Modulating the activity of the dorsolateral prefrontal cortex by tDCS alters distributive decisions behind the veil of ignorance via risk preference

Jun Luo, Hang Ye, Haoli Zheng, Shu Chen, Daqiang Huang
Behavioural Brain Research 2017 June 15, 328: 70-80
Distributive justice concerns how individuals and societies distribute income in a just or equal manner. Previous studies from behavioural experiments have revealed that participants' distributive decisions vary according to the contexts of income distribution. Despite the long history of work on distributive behaviour, however, its psychological and neural underpinnings remain poorly understood. There many debates on whether and how the "weights" that are assigned to the individual payoffs (self-interest or risk aversion) and the payoff distribution of the others (social preference or fairness) in participants' objective functions, especially behind the veil of ignorance.
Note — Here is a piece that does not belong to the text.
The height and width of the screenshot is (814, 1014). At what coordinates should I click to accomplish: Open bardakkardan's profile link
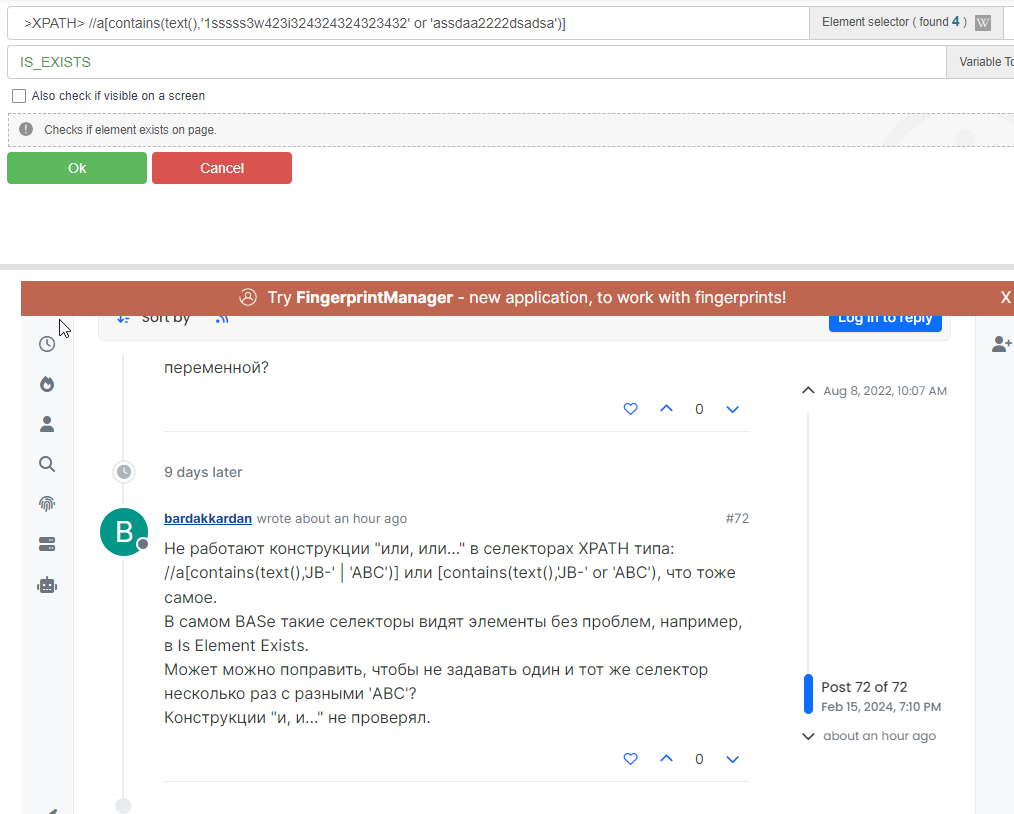pos(208,519)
In the present study, we aimed to separately analyse the effects of risk aversion and impartial social preferences in a veil of ignorance setting and to test the roles of social welfare and self-interest in behavioural distributive justice. We thus provide evidence of a causal link between the neural and behavioural results through the application of bilateral transcranial direct current stimulation (tDCS) over the dorsolateral prefrontal cortex (DLPFC) of our participants. The participants were found to distribute more income to the lowest income stratum and to make fairer distributions under the veil after receiving right anodal/less cathodal tDCS over DLPFC. In contrast, the participants distributed less income to the lowest income stratum and made more unfair distribution under the veil after receiving right cathodal/left anodal tDCS over DLPFC. Simultaneously, we elicited the participants' risk preferences and found that the participants who received right anodal/left cathodal tDCS over DLPFC were more conservative than the participants who received sham stimulation, whereas participants who received right cathodal/left anodal tDCS over DLPFC were more risky than the participants who received sham stimulation. These findings are fully consistent with a stimulation effect of the participants' distributive decisions under the veil of ignorance, and the participants' distributive proportions to the lowest income stratum under the veil of ignorance were strongly related to their risk preference. Therefore, the present study demonstrated that modulating the excitability of the DLPFC using tDCS altered the distributive decisions of the participants under the veil of ignorance, and this effect might be attributable to a change in the individuals' risk pReferences.